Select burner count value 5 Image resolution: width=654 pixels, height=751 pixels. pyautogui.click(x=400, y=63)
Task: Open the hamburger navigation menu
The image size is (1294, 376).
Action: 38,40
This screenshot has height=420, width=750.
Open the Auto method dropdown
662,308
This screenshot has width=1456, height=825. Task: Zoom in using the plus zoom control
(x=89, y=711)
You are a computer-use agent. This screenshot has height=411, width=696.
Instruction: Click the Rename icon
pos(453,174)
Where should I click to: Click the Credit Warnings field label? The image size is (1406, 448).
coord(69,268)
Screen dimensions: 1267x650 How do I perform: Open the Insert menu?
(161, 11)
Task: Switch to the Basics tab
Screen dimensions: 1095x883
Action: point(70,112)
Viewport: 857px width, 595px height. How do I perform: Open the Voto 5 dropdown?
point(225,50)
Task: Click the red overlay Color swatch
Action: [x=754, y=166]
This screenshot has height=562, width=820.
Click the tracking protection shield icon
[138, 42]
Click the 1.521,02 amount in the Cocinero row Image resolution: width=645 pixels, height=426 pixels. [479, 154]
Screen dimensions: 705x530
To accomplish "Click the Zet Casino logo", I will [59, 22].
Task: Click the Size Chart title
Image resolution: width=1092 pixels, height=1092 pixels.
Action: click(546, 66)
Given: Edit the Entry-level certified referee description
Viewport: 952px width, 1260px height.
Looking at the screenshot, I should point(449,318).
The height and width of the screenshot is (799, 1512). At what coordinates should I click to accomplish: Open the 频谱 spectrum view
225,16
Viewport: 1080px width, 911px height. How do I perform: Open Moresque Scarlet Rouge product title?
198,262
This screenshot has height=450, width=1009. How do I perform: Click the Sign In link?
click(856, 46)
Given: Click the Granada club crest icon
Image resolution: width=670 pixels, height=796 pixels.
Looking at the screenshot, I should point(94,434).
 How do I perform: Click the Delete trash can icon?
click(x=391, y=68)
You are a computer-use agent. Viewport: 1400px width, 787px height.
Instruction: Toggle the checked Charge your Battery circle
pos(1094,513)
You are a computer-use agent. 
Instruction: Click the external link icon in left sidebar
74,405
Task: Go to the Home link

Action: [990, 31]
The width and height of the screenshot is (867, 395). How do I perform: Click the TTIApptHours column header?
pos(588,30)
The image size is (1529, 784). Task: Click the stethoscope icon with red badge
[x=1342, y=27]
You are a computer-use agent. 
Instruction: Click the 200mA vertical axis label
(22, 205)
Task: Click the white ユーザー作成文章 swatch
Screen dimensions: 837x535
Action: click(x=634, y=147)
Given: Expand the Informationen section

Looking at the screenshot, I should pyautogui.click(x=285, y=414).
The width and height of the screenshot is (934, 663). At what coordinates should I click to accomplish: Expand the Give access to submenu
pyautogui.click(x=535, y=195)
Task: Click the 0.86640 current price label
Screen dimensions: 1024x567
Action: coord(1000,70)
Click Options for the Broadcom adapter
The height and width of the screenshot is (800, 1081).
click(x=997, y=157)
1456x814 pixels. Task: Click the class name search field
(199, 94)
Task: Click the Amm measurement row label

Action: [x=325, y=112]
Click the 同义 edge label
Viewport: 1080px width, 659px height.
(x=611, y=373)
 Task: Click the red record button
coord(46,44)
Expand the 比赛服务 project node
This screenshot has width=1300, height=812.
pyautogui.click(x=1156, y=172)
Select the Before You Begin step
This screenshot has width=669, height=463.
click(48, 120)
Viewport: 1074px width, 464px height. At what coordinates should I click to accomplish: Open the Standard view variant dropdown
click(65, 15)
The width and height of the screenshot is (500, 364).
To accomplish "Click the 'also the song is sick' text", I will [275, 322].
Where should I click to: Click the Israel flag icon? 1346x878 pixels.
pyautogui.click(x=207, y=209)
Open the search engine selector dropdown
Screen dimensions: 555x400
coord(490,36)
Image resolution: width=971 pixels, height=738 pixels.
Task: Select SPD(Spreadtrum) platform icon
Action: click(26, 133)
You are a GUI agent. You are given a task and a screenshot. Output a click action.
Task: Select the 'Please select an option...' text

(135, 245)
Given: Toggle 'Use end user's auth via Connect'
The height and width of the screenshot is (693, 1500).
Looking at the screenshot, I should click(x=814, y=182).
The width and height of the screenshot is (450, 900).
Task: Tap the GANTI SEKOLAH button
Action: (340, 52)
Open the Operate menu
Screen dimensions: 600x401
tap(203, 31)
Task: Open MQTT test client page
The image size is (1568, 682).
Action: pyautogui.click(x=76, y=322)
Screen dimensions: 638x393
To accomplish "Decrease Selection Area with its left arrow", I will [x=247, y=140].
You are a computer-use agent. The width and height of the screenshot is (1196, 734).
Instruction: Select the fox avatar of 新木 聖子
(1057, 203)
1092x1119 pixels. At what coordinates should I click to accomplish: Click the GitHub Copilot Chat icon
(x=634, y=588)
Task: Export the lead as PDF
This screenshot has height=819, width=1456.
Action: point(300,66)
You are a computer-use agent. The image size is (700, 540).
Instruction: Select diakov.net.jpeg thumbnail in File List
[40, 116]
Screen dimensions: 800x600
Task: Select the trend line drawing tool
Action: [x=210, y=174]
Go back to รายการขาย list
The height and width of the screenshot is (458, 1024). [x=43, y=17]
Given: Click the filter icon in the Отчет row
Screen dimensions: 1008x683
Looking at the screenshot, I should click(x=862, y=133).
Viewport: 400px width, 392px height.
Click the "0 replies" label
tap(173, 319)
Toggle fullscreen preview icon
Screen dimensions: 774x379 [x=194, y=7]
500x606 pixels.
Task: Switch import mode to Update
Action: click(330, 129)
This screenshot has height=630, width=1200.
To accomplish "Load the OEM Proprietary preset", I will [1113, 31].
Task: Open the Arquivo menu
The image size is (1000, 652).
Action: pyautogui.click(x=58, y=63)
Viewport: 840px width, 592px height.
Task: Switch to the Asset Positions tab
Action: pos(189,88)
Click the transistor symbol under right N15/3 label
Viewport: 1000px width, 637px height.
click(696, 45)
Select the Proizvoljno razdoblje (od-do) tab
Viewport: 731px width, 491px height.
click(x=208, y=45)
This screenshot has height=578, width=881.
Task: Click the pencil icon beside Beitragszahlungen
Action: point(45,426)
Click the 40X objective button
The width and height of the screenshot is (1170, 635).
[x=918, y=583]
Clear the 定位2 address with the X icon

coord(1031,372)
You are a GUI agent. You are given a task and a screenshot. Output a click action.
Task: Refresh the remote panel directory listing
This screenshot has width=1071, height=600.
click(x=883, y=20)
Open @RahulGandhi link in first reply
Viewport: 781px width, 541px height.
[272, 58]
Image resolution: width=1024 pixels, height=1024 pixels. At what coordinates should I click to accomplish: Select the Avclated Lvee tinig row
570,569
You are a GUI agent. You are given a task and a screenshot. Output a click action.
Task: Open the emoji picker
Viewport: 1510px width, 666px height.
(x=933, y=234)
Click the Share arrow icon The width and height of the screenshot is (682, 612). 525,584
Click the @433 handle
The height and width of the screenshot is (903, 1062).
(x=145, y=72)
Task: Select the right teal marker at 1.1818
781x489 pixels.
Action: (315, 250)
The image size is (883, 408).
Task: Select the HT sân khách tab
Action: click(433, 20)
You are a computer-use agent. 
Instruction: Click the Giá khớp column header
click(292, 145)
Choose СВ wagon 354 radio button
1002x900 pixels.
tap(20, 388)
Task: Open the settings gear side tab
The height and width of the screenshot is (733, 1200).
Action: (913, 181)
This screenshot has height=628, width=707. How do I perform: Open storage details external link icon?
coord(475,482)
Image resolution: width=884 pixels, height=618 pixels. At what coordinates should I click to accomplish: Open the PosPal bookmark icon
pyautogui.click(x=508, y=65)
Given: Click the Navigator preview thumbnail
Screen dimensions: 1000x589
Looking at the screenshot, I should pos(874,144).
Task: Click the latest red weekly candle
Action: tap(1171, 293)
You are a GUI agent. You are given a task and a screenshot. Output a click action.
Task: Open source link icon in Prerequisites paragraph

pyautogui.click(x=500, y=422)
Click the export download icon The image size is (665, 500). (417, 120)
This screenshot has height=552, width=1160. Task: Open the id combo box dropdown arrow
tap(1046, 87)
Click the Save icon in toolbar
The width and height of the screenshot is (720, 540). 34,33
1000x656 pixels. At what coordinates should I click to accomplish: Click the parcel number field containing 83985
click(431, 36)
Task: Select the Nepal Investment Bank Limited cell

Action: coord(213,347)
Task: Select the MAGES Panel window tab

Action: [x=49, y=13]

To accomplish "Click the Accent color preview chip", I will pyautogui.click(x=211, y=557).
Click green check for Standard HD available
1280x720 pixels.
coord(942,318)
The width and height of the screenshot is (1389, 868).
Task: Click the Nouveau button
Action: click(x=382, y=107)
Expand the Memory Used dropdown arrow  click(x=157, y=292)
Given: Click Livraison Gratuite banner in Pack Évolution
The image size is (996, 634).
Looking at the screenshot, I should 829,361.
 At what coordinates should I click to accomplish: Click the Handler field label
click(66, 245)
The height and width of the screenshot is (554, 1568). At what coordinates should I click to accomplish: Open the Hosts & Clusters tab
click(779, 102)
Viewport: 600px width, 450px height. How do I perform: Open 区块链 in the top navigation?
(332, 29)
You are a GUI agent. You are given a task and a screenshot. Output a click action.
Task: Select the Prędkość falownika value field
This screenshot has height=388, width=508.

·····

Problem details —
Find and copy each line above that includes the string "value".

Problem solution —
Select burner count value 5 Image resolution: width=654 pixels, height=751 pixels. pyautogui.click(x=400, y=63)
Task: Select the Prędkość falownika value field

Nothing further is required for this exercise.